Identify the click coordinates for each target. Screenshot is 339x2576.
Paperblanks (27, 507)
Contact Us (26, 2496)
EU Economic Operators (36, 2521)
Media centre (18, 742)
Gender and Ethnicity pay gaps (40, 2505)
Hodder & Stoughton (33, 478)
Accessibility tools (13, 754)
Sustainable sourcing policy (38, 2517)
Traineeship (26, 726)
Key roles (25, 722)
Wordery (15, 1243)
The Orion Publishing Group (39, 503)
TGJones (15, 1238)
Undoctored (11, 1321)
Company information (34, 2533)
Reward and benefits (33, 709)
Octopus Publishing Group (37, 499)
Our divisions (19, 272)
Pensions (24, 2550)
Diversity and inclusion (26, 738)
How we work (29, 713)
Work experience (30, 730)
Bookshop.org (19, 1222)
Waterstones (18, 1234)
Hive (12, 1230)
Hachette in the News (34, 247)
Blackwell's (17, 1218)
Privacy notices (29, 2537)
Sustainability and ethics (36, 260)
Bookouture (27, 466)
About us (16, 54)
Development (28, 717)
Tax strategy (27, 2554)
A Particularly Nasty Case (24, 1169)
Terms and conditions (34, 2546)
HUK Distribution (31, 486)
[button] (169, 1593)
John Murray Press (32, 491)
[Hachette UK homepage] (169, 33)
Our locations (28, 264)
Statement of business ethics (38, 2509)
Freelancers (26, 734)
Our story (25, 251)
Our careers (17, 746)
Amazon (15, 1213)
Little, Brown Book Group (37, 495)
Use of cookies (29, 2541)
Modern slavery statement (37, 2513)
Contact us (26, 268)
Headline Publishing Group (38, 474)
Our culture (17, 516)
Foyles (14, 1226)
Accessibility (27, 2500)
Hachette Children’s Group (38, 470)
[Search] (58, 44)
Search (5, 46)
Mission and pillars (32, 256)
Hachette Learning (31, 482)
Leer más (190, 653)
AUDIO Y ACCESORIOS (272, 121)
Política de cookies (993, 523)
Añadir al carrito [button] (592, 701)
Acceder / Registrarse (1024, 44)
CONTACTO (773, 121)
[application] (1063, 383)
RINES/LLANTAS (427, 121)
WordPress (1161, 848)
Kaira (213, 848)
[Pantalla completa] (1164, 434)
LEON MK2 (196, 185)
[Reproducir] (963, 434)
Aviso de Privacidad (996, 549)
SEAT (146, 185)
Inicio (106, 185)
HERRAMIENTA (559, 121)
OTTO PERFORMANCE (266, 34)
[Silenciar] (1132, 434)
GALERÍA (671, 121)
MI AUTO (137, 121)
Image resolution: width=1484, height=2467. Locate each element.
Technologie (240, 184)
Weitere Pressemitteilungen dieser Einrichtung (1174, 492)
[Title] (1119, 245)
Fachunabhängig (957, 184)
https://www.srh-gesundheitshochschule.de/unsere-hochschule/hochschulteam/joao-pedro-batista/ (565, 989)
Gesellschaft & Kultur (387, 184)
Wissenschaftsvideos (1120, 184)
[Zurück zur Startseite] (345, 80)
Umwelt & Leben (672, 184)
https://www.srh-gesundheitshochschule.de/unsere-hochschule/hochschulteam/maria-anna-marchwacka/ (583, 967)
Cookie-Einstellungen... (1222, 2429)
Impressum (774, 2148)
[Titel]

* Activity *
Could you restate the listing above word for word, leaving nothing out?

* Exercise result *
Identify the click coordinates for each target. Screenshot is 339x2576.
Paperblanks (27, 507)
Contact Us (26, 2496)
EU Economic Operators (36, 2521)
Media centre (18, 742)
Gender and Ethnicity pay gaps (40, 2505)
Hodder & Stoughton (33, 478)
Accessibility tools (13, 754)
Sustainable sourcing policy (38, 2517)
Traineeship (26, 726)
Key roles (25, 722)
Wordery (15, 1243)
The Orion Publishing Group (39, 503)
TGJones (15, 1238)
Undoctored (11, 1321)
Company information (34, 2533)
Reward and benefits (33, 709)
Octopus Publishing Group (37, 499)
Our divisions (19, 272)
Pensions (24, 2550)
Diversity and inclusion (26, 738)
How we work (29, 713)
Work experience (30, 730)
Bookshop.org (19, 1222)
Waterstones (18, 1234)
Hive (12, 1230)
Hachette in the News (34, 247)
Blackwell's (17, 1218)
Privacy notices (29, 2537)
Sustainability and ethics (36, 260)
Bookouture (27, 466)
About us (16, 54)
Development (28, 717)
Tax strategy (27, 2554)
A Particularly Nasty Case (24, 1169)
Terms and conditions (34, 2546)
HUK Distribution (31, 486)
[button] (169, 1593)
John Murray Press (32, 491)
[Hachette UK homepage] (169, 33)
Our locations (28, 264)
Statement of business ethics (38, 2509)
Freelancers (26, 734)
Our story (25, 251)
Our careers (17, 746)
Amazon (15, 1213)
Little, Brown Book Group (37, 495)
Use of cookies (29, 2541)
Modern slavery statement (37, 2513)
Contact us (26, 268)
Headline Publishing Group (38, 474)
Our culture (17, 516)
Foyles (14, 1226)
Accessibility (27, 2500)
Hachette Children’s Group (38, 470)
[Search] (58, 44)
Search (5, 46)
Mission and pillars (32, 256)
Hachette Learning (31, 482)
Leer más (190, 653)
AUDIO Y ACCESORIOS (272, 121)
Política de cookies (993, 523)
Añadir al carrito [button] (592, 701)
Acceder / Registrarse (1024, 44)
CONTACTO (773, 121)
[application] (1063, 383)
RINES/LLANTAS (427, 121)
WordPress (1161, 848)
Kaira (213, 848)
[Pantalla completa] (1164, 434)
LEON MK2 (196, 185)
[Reproducir] (963, 434)
Aviso de Privacidad (996, 549)
SEAT (146, 185)
Inicio (106, 185)
HERRAMIENTA (559, 121)
OTTO PERFORMANCE (266, 34)
[Silenciar] (1132, 434)
GALERÍA (671, 121)
MI AUTO (137, 121)
Image resolution: width=1484, height=2467. Locate each element.
Technologie (240, 184)
Weitere Pressemitteilungen dieser Einrichtung (1174, 492)
[Title] (1119, 245)
Fachunabhängig (957, 184)
https://www.srh-gesundheitshochschule.de/unsere-hochschule/hochschulteam/joao-pedro-batista/ (565, 989)
Gesellschaft & Kultur (387, 184)
Wissenschaftsvideos (1120, 184)
[Zurück zur Startseite] (345, 80)
Umwelt & Leben (672, 184)
https://www.srh-gesundheitshochschule.de/unsere-hochschule/hochschulteam/maria-anna-marchwacka/ (583, 967)
Cookie-Einstellungen... (1222, 2429)
Impressum (774, 2148)
[Titel]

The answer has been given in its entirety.